Abubakar Shekau claimed in a video obtained by the AFP news wire service that a buyer for the schoolgirls would be found.

Describing the students as “slaves,” he said: “I abducted your girls. I will sell them in the market, by Allah.”

At least 276 youngsters were seized from their school in the village of Chibok, in Borno state, north Nigeria, by Boko Haram militants three weeks ago.

Nigerian police said 53 managed to escape shortly after the attack, but at least 223 are still missing. Relatives suggest that figure could be considerably higher.

Reports had previously circulated that some of the girls missing have already been sold as brides across Nigeria’s border with Chad and Cameroon for as little as £7 ($12).

It is not clear whether the video was recorded before or after those reports.

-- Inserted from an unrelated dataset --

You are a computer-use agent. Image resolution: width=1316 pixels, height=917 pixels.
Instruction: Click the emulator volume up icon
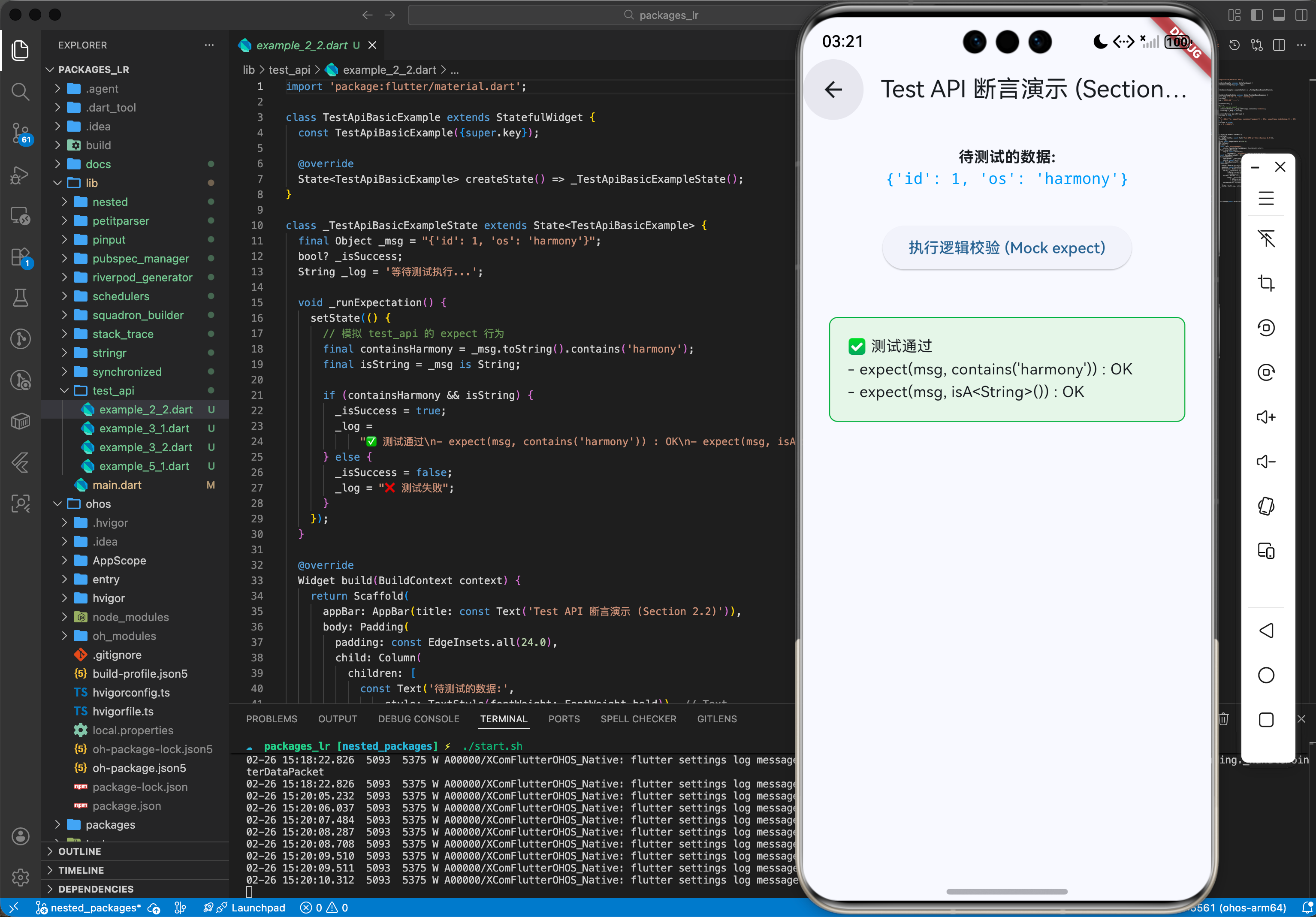[1265, 416]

The video was also the first time Boko Haram has admitted carrying out the abduction.

The group, whose name means “Western education is sinful,” regularly attacks civilian targets. However, the brazenness of the school attack – during which the girls were rounded up and put on to trucks – has shocked Nigerians accustomed to atrocities in the five-year conflict with the insurgents.

A group called “Bring Back Our Girls,” comprised of relatives of the missing students, have staged regular protests across Nigeria calling for the government and military to do more to find the girls.

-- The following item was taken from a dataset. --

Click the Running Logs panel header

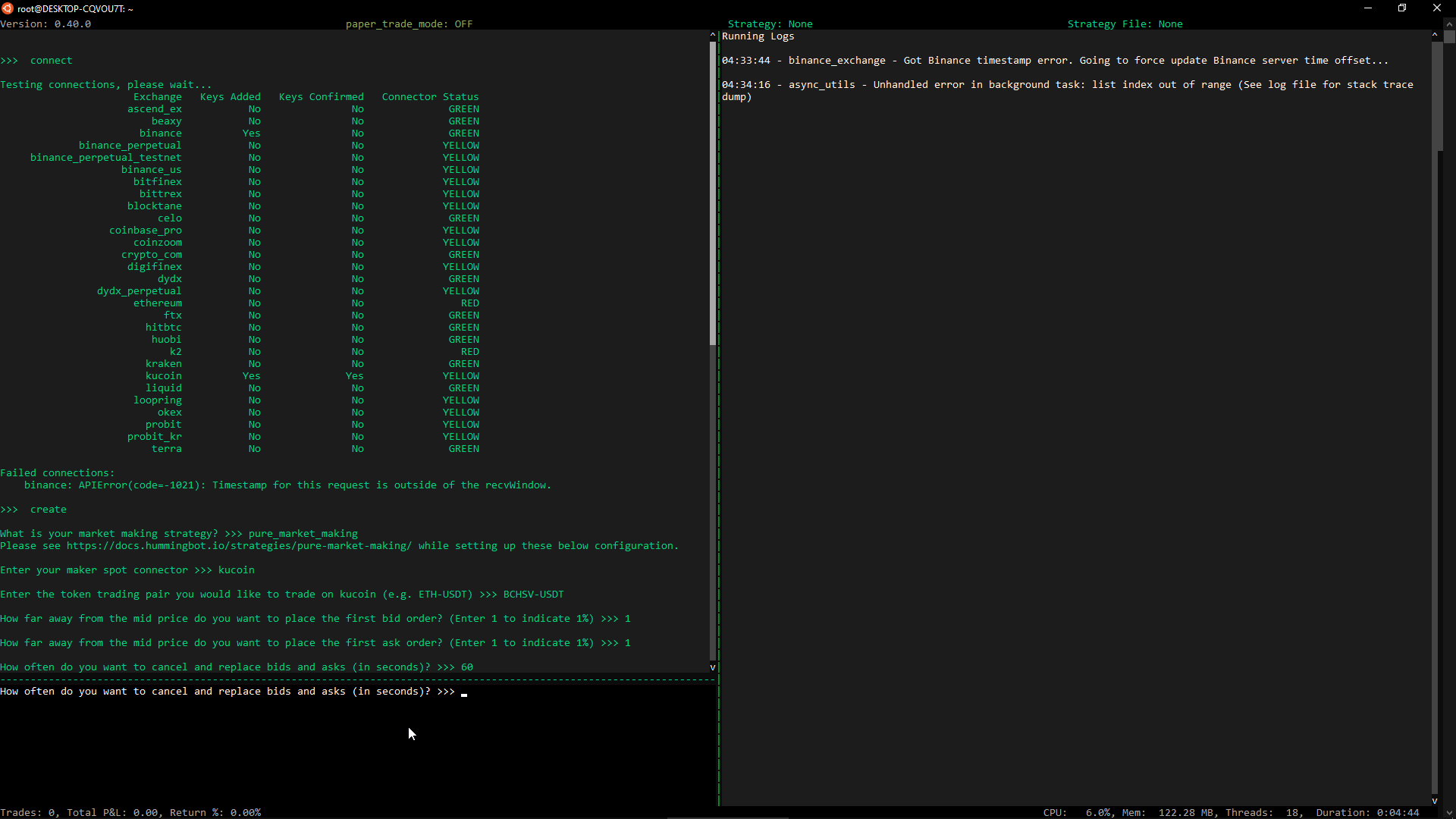[x=758, y=36]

President Goodluck Jonathan took to the radio and TV on Sunday night to respond to criticism over his government’s handling of the crisis.

He said: “We promise that anywhere the girls are, we will surely get them out.”

The president said he had asked US President Barack Obama, Britain, France and China, for help to counter the activities of the Islamic terror group Boko Haram and dismissed claims his government was negotiating with the group.

He also pleaded for the parents of the missing girls and their local communities to co-operate with the rescue efforts during what he described as a “trying” and “painful” time.

It came amid claims that protest leader Naomi Mutah Nyadar was arrested after holding a meeting with Nigeria’s First Lady, Patience Jonathan at the presidential palace.

Fellow protester Hadiza Bala Usman said Ms Nyadar was arrested “at the request of the first lady” after falsely identifying herself as one of the mothers of the girls.

Another, Lawan Abana, said Ms Nyadar was in fact representing mothers who could not make it to the meeting in Nigeria’s capital Abuja and had never claimed otherwise.